2- Buy it and forget it
According to CALV!N, too many people try to achieve this 300-fold increase in a week or a month, and it can happen, but for most people this is not the case. The expert states that many people with billions or hundreds of millions of cryptocurrencies are people who have held it for seven or eight years. He says this strategy performs much better than day trading:
My friends and I pooled our resources to purchase 40 Bitcoins at the beginning of 2020. Our initial investment totaled $280,000 and is now over $2,000,000. It was impossible for us to earn that much money through trading.
Expert suggests treating crypto as an investment for retirement. He recommends being slow and steady over time. “If you can afford it, start with as little as $10 off each paycheck, whatever the price,” says CALV!N. This is a traditional investment strategy called dollar-cost averaging, which helps manage risk. He also says it will save you from the emotional roller coaster of checking the market every day.
3- Know what you’re investing in
The expert recommends learning about the utility of each cryptocurrency (or token) (what people actually use it for) before diving in:
Ask yourself: Is this project something that could change the way people interact with technology in the future? Do I see myself using it in the future? If your answer is no, don’t invest.

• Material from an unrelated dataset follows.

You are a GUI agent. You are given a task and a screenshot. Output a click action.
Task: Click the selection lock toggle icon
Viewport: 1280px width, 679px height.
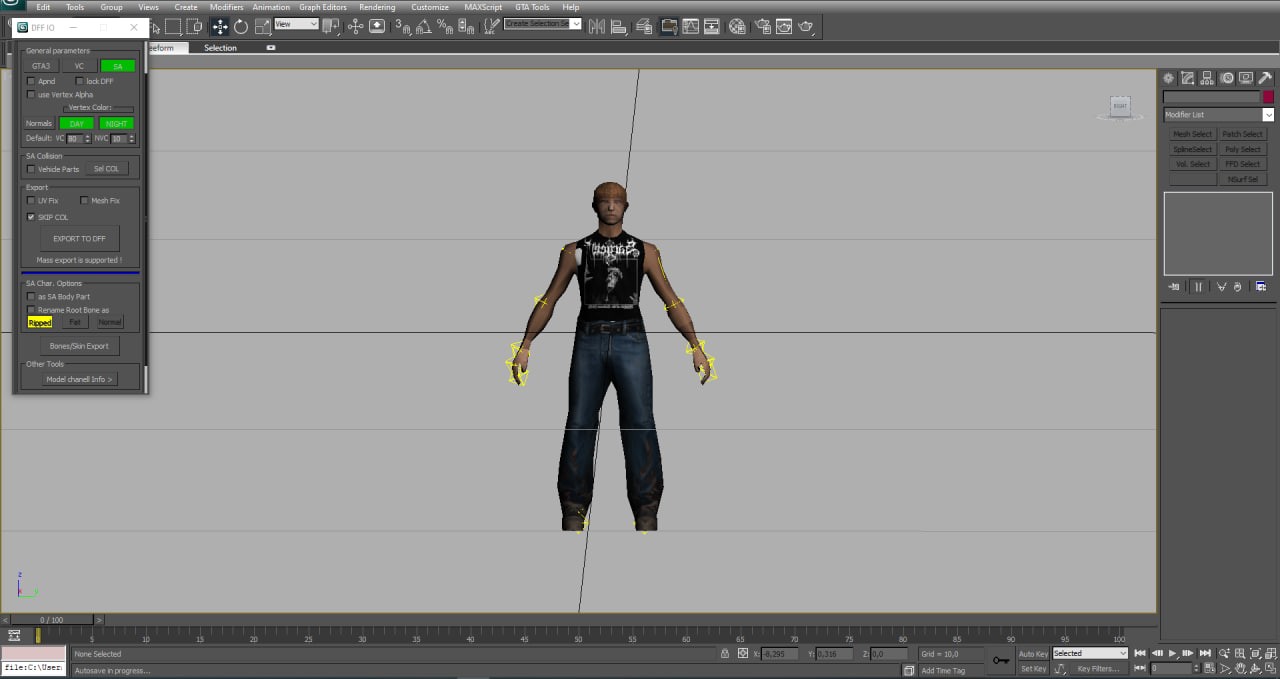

“The same approach you would take when investing in the stock market, mutual funds, ETFs or retirement accounts,” says CALV!N, invest in securities you understand and leave the speculation to the professionals:
For example, the utility of Bitcoin is to store value like gold and silver. The utility of Ethereum is to run smart contracts that provide fraud protection for its users. And there are meme coins, all of which are hype and useless, but can provide huge rewards.
The expert concludes his advice by saying, “No matter how you invest, it is important to make informed decisions without getting excited.”